Car il y a de l’héroïsme en chaîne dans nos rangs. La Grosse vient de décarrer à la poursuite de son maître étalon (M’sieur Félix et de Breteuil). Elle veut lui sauver… la vis, coûte que coûte ! Pas le laisser embrocher comme une merguès ! Des hommes comme Félix, faut les préserver coûte que coûte. Les coller dans des lieux stérilisés, antiatomisés, défiscalisés, insonorisés et tout. Leur faire une pension, les choyer, les oindre, les bénir pire que des meutes. Alors elle va à travers les tronches vociférantes, énorme dans sa belle robe rouge style Carmencita. Les bonshommes, à son passage, en prennent plein les carreaux. En en oublient l’entrée des picadors. Ils regardent déferler sur leur tête ces deux formides jambons à culotte noire ! Il leur semble qu’un brusque crépuscule assombrit leur univers. Le contraire de Fatima, en somme. Fatalement : l’Espagne et le Portugal se tirent la bourre, en parfaits voisins.

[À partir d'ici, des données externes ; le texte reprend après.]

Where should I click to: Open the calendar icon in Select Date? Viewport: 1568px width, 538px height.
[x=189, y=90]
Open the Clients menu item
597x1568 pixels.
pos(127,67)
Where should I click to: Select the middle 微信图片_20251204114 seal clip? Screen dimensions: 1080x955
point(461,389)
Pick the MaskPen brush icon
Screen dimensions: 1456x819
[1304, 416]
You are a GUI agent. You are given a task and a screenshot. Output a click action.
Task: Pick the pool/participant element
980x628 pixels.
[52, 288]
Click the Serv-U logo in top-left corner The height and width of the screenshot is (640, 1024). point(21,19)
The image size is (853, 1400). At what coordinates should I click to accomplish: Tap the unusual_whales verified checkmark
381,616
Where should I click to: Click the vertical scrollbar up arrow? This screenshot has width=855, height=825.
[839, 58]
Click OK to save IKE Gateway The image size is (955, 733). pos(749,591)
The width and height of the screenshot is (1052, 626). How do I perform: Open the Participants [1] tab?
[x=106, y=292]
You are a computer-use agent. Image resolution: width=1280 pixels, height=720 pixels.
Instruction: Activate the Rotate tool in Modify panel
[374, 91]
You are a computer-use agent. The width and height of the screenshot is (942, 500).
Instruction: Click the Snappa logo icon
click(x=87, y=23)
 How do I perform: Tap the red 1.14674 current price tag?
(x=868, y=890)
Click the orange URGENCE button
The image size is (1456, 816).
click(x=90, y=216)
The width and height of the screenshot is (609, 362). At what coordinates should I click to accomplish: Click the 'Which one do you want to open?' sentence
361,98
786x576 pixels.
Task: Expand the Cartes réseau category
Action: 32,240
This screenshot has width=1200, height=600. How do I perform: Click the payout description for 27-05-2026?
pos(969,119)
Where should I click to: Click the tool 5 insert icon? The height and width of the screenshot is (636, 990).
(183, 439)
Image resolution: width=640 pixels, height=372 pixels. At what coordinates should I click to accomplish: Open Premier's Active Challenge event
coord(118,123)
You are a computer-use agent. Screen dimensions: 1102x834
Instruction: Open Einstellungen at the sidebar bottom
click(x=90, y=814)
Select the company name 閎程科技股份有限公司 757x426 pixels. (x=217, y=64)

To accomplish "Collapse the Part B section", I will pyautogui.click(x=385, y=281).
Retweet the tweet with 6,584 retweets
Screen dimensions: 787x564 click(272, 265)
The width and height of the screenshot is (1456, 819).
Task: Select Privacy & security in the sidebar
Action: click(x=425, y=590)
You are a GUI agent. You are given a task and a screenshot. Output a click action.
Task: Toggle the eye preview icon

— Elle est dingue, cette p… de c… de mes c… ! point-de-suspensionne Bérurier en s’élançant à son tour.
Lui, c’est sa mémère qu’il veut épargner. Berthy, il y tient ! Un hypothétique veuvage par voie de cornes ne lui semble pas relever de la justice immanente.
Un vrai défilé. Ça fait un sillage maintenant dans les spectateurs, comme les traces d’une ronde enfantine dans un champ de blé. On voit un jalonnement de chapeaux de paille écrasés, de têtes penchées, de poings tendus.
Ça y est ! M’sieur Félix vient de bondir dans l’arène. Il court à un picador dont la lance fouaille l’épaule du taureau. Le sang gicle en geyser, bien rouge, vernissé, éclatant comme la vie, comme l’Espagne… Ça fume au soleil.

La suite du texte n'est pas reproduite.